*DOCUMENT EXTRACT*

════

Scope and definitions

This article addresses the implementation of additional parallel code within user-written subroutines. Additional parallelization consists of launching threads using tools like OpenMP, Intel TBB, POSIX, C++ std::thread, etc. We refer to these additional threads launched within user-written subroutines as "user-threads.
There are two classes of user-written subroutines. The first class (class P) includes all user-written subroutines that do make the call to function ADAMS_DECLARE_THREADSAFE(). The second class (class S) includes all user-written subroutines that do not make that call.
Class P subroutines are evaluated in parallel (if the NTHREAD setting is bigger than 1). Class S subroutines are evaluated serially, before the parallel evaluation of class P.
On one hand, we show that launching user-threads from within class P user-written subroutines may not provide enhanced performance, except in three scenarios described in section Special cases where additional parallelization is recommended. On another hand, launching user-threads from within class S user-written subroutines is always recommended; however, users should be advised that parallel execution involves additional overhead in the operating system required to manage the user-threads; hence, users may see improved performance only for parallel execution of relatively large computations.

Typical parallel scenarios

Figure 7 and Figure 8 are evaluation diagrams showing how Adams will call user-written subroutines during the evaluation of a Jacobian matrix or a right-hand side vector. In Figure 7, a class P user-written subroutine (green box) is defined for a single Adams element (e.g., a single GFORCE is using that user-written subroutine). Notice also, a single Adams parallel thread is executing that code. Otherwise, Figure 8 shows the more frequent case of multiple Adams threads executing the same code of a class P subroutine; that is the case of multiple Adams elements using the same code (e.g., multiple GFORCEs that use the same user-written subroutine).
Figure 7 Evaluation of a Single Class P Subroutine in a Single Adams Parallel Thread
Figure 8 Execution of a Class P Subroutine in Two Adams Parallel Threads
Having Figure 7and Figure 8 as reference, notice the following:
1. Adams has no order of evaluation of the serial elements (class S) and no order of evaluation for class P subroutines.
2. Notice in Figure 8, the code for the class P subroutine is being executed in parallel by two Adams threads at the same time.
3. The length of the boxes (in the time direction) represents the evaluation time it takes to evaluate the elements.
4. Adams calls the subroutines every time it needs to evaluate a Jacobian, or the right-hand side, or both.
5. In both Figure 7 and Figure 8, it is assumed that there are 3 Adams parallel threads running on 3 CPUs.

════

*SOURCE DATA*
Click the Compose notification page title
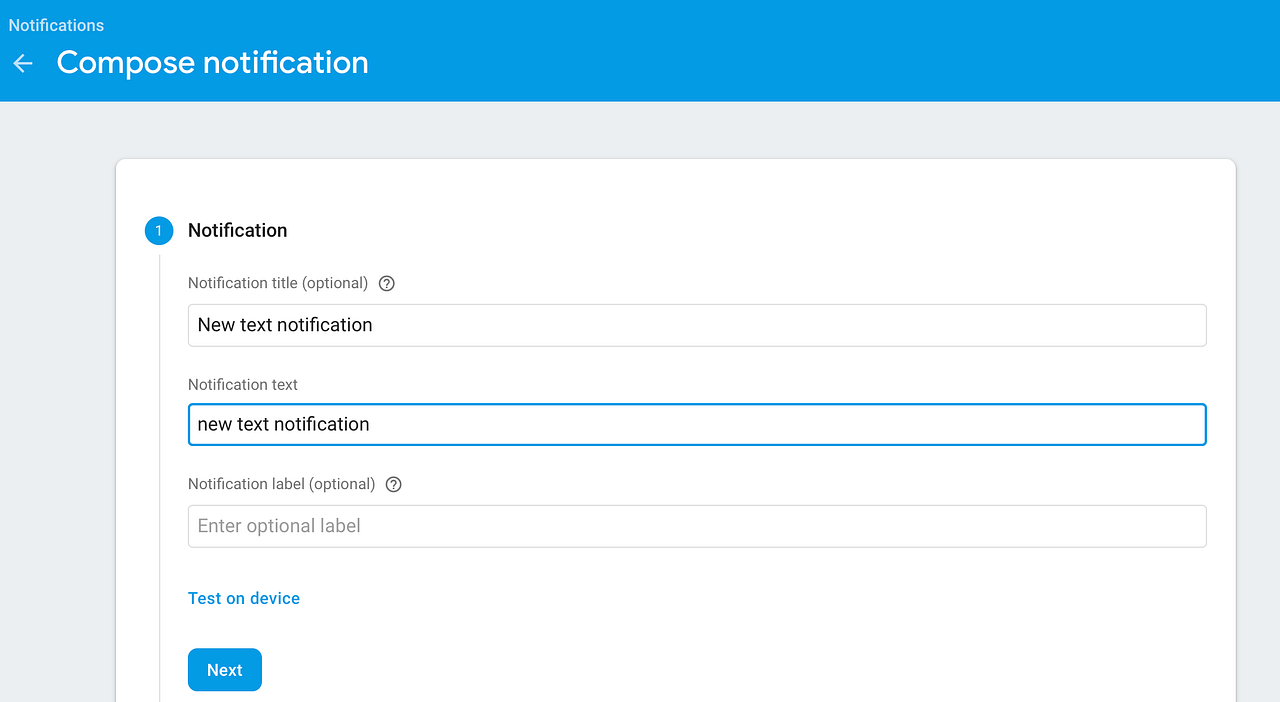This screenshot has width=1280, height=702. tap(212, 62)
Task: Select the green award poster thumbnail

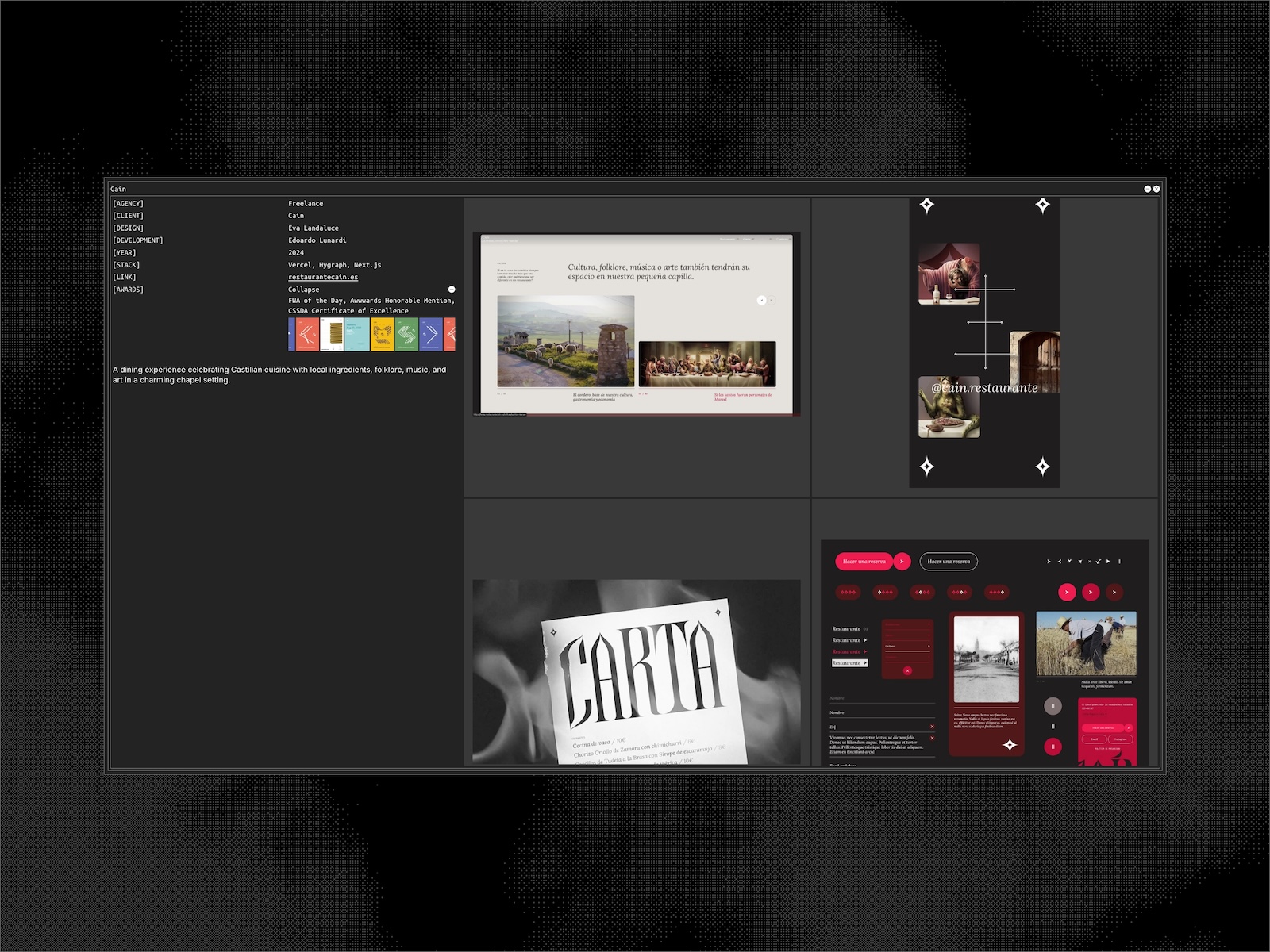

════

*EXERCISE SET*
**a)** According to the passage on user-threads in Adams subroutines, why might launching user-threads from class S subroutines improve performance only for relatively large computations?
**b)** Take the passage on user-threads in Adams subroutines further, starting after its last sentence.

*WRITTEN RESPONSES*
**a)** Parallel execution adds overhead in the operating system, which must manage the user-threads. Because of that overhead, improved performance may appear only when relatively large computations run in parallel.

**b)**
6. Adams has a load balancing algorithm with the objective of having all threads finish their loads at the same time. The algorithm shuffles the elements between threads until the best performance is attained.

Case of more threads than CPUs

Would it be possible to add additional parallelization inside the code for a class P subroutine? In theory, yes, it is possible to parallelize the code inside a class P subroutine. However, the additional parallelization may be detrimental to performance. There are some scenarios, discussed later, showing that adding additional parallelization does provide improved performance. It may prove difficult to estimate whether adding additional parallelization is beneficial; therefore, users need to experiment.
As a reminder, we must point out that in both Figure 7and Figure 8, we have assumed that the computer executing Adams does have three CPUs. What would the evaluation diagram look like should the host have only two CPUs? Figure 9 answers that question showing the scenario of a single class P subroutine for the case of three threads running on two CPUs.
Figure 9 Case of three threads running on two CPUs
Notice the following in Figure 9:
1. The thin red boxes represent the time a thread is idle because there are only two CPUs. At the start of the parallel execution, Adams launches three threads, but the operating system must have one thread idle because there are only two CPUs. Later, notice the operating system puts thread 0 in idle mode and awakens thread 2 so it can do some work, and so on. Only two threads can work at the same time.
2. Performance is degraded because of the constant context switch [1] the operating system makes to manage the execution of the Adams threads. For example, to start the execution of thread 2, the operating system must stop thread 0. This operation is costly.
3. The diagram shown in Figure 9 is not optimal, as mentioned above, the load balancing will shuffle the elements to optimize the total wall time required to build the Jacobian.

Additional parallelization in class P subroutines

We now address the scenario of a user parallelizing a class P subroutine (adding user-threads). First, we handle the case of a single element with a class P subroutine as shown in Figure 7 above.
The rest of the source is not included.